In personal life, this process can consist of captivating introspection that arises suddenly and lingers for a while. But recognizing the difference between thinking within and thinking about can be helpful even when the object of thinking seems as practical as trying to decide on a major, classes, or post-graduation plans.

 

For me, developing this way of approaching life’s obstacles is inseparable from my experience moving from place to place, and specifically the years that I spent living in India. In India, I was shocked for opposite reasons compared to when I came to Harvard––I was shocked at the lack of clear paths to success outside of academic pipelines to the few prestigious coaching academies and universities. Some people devoted their efforts into succeeding within these pipelines, but I saw more people around me finding their own ways to achieve their own kinds of success, whether by learning how to play the drums, or finding ways to make quick money, or figuring out the best ways to manage relationships with teachers, family, and our peers. I always thought of this riskier approach as the hustle, compared to pipeline approaches.

 

But at the same time, we can’t just ignore established paths of success in a quest to be different for the sake of being different. After all, high risk-tolerance is a common trait among both people who are billionaires and people who are bankrupt. To me, the key to balancing established paths with finding one’s own slice of success is learning to think about systems at least as much as thinking within the systems themselves––which allows accurate reflection on personal risk.
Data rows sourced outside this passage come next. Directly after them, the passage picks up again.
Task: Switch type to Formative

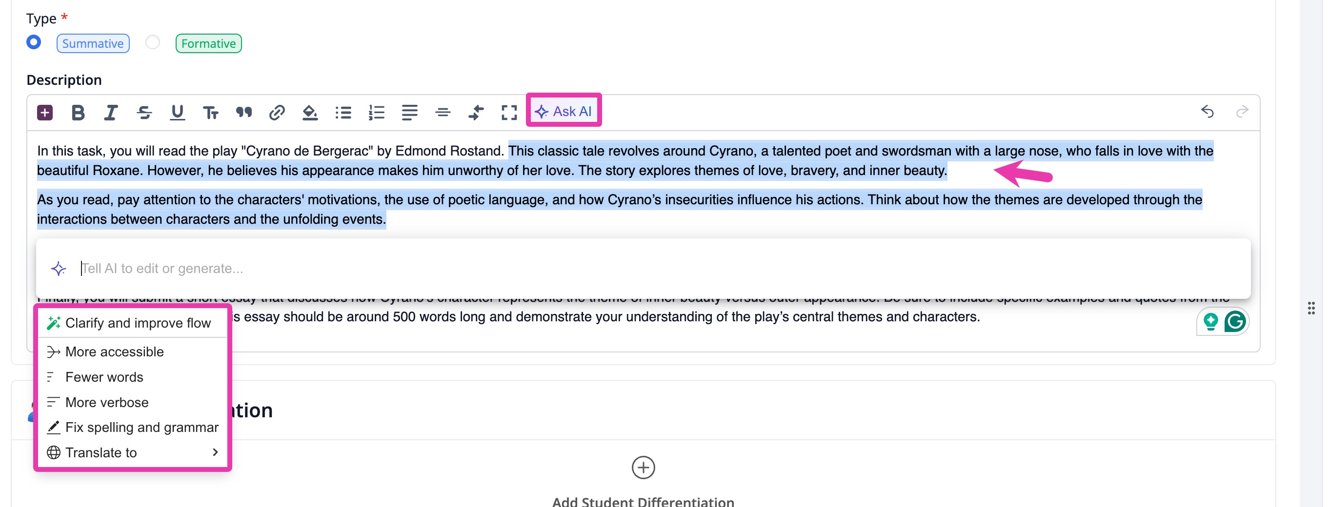Action: coord(152,43)
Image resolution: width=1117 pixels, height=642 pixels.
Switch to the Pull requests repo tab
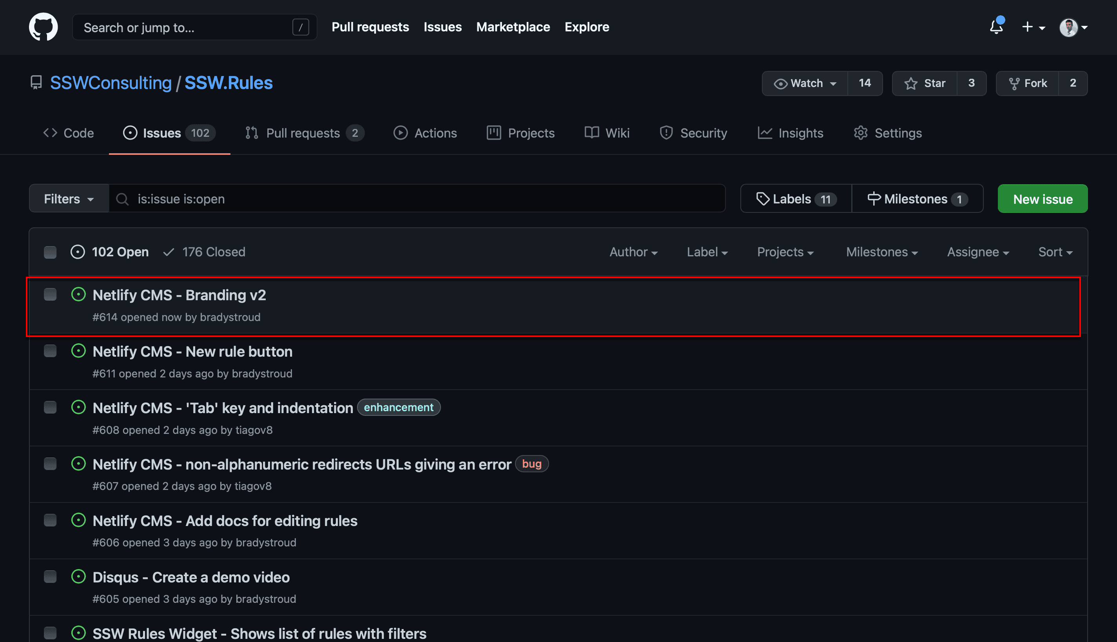[x=304, y=133]
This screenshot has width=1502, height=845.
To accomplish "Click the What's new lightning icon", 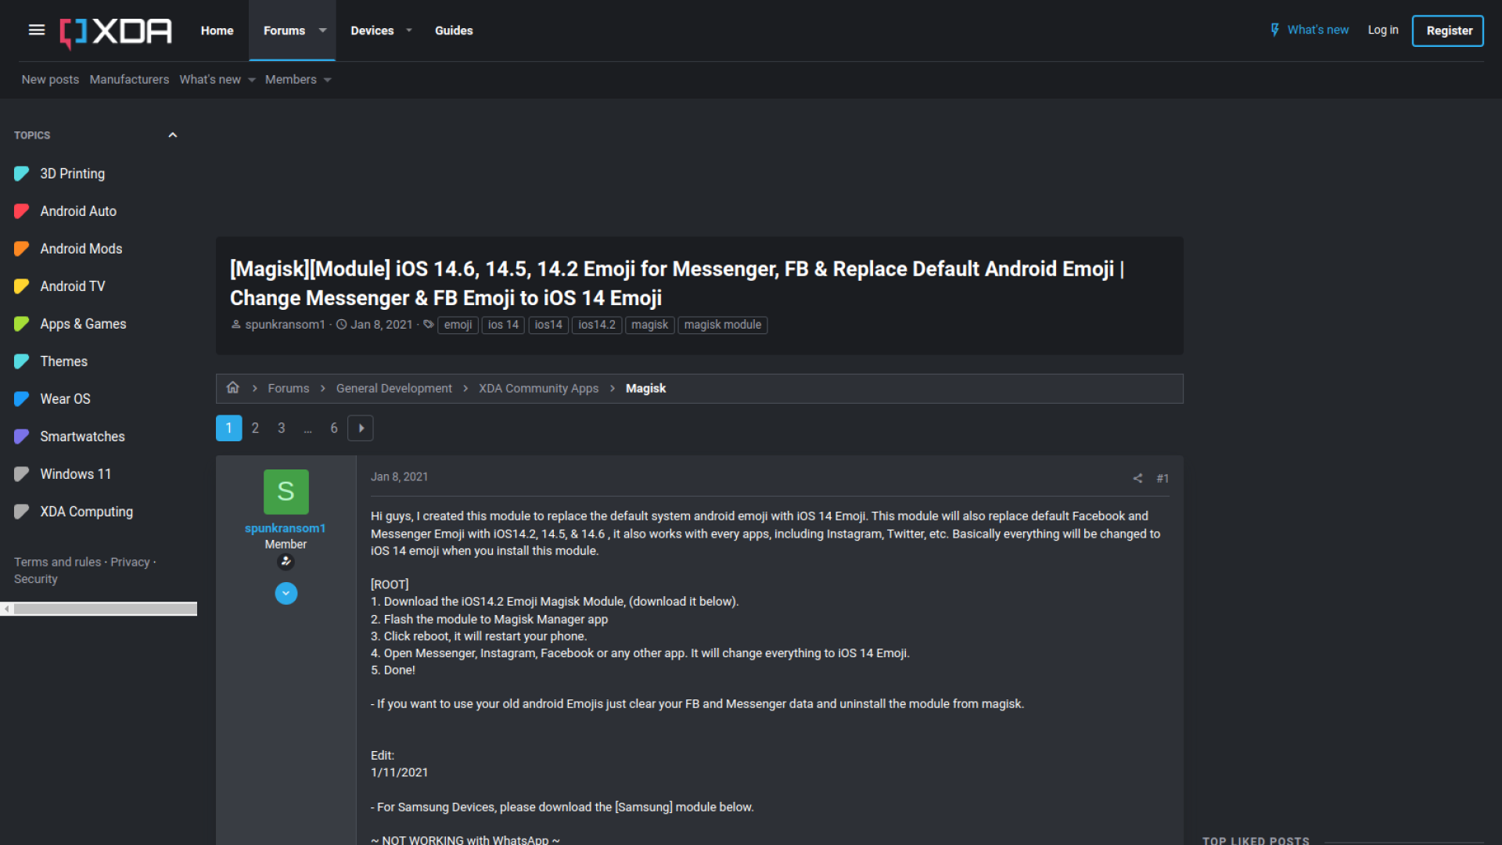I will 1274,30.
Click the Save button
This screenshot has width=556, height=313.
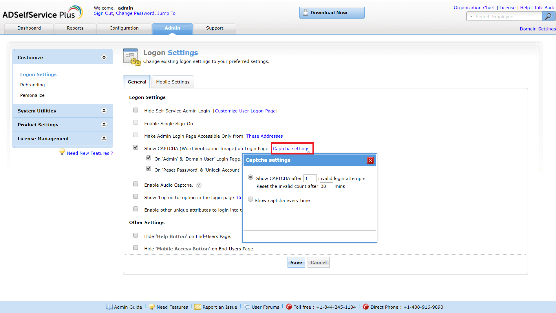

Married with heavy introspection, this focus on thinking about systems makes it easier to decide the best path and the ways it might intersect with established paths.

 

I’m excited to graduate and experience what life is like outside of the sanitized school environments in which I’ve existed my whole life. I hope that learning more about the world teaches me more about both the different experiences to be had out there and the ways that I react to them emotionally. Most of all, just like when I was building my identity after moving to India and back, I’m excited to carve out my own story.